LIQUIDITY SWELL Liquidity has been building in the Sofr derivatives markets. More than 90% of flow OTC instruments now reference Sofr. On the exchange-traded front, CME Group reported Sofr futures open interest had surpassed five million contracts on 22 April. Although traded Sofr options lag, a record was set on 3 May with an open interest of over two million contracts. Early May also saw the CME Group announce a Sofr-first for options programme for the summer months, with fee waiver and other market-making initiatives.

In early March the notional traded volume of Sofr swaps overtook Libor swaps for the first time. Early this month, in the latest instalment in its trade-switching initiatives, the CFTC proposed rule changes to align swap clearing requirements with the new overnight rates.

Does all this progress mean there is no need for synthetic USD Libor? “I can't see a need for synthetic US dollar Libor, no, not here in the US,” Berman says. “Everybody was concerned about being sued, and now I think that's pretty much resolved.”

There are, however, some open questions. “A lot of plaintiffs’ lawyers are clever: will they find something to cry about? Probably. Will they be successful?” Berman shrugs.

Airla has closed one door left ajar by the New York Law it built upon. By providing that replacing USD Libor with Sofr does not amend or modify a contract, or affect the rights or obligations it confers, the statute pre-empts legal challenge arising from a contradiction between Airla’s Sofr-First provisions and noteholders’ right – encapsulated in the 1939 Trust Indemnity Act – to unanimous agreement on modified terms.

Without this legally mandated approach to transitioning, investors could have challenged issuers if spread-adjusted Sofr were to diverge to disadvantage from Libor.

This is not merely theoretical. The 5 March 2021 spread adjustments were set two years before USD Libor’s cessation. And Libor’s credit sensitivity may combine with Sofr’s transactional basis to mean a single adjustment cannot account for fluctuations between the two rates. Stress and irregularity in the repo market can create volatility for Sofr that would not impact on Libor.

An oft-quoted event occurred on 17 September 2019, for example, when Sofr soared from 2.43% to 5.25%, before falling back to 2.55% the following day. The spread between Libor and Sofr also widened dramatically after the Federal Reserve cut US rates in March 2020 as a reaction to Covid-derived economic difficulty.
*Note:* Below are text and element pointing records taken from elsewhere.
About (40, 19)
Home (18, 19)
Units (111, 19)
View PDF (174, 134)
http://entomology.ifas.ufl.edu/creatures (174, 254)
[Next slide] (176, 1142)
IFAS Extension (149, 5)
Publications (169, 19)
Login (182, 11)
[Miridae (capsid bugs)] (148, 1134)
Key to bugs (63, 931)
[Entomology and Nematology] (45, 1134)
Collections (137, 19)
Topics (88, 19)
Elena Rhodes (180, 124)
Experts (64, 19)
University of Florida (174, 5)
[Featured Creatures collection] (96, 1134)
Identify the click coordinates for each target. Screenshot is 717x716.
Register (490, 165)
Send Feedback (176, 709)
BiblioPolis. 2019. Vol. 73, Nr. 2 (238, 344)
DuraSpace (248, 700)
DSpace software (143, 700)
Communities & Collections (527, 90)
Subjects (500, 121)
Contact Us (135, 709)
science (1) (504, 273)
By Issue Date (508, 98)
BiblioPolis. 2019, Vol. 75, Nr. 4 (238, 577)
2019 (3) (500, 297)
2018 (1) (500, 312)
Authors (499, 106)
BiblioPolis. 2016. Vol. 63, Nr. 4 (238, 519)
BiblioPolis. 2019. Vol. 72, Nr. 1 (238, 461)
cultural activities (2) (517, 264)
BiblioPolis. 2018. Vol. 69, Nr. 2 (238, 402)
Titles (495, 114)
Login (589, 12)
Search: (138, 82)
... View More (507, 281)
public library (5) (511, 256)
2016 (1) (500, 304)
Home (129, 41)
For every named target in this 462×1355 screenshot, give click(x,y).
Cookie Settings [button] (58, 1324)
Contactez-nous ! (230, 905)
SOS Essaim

However, IBA’s Bowler says the long lead time to transition has given markets the chance to adjust. “The Isda fixed-spread adjustments for US dollar Libor were fixed in March 2021, so this has been known and priced into the markets now for almost a year and a quarter,” he says.

Potential for rate envy may, however, lurk offshore, within large, multi-jurisdictional note programmes. Ashurst head of global markets Michael Logie asks, “What if you're relying on fallbacks, or your consent solicitation takes you different place, or US law leads you in a slightly different way? You may end up having different rates for similar products. And that just will exacerbate potential legal issues, because whenever you've got benchmarks to compare your product with you may be asking for trouble.”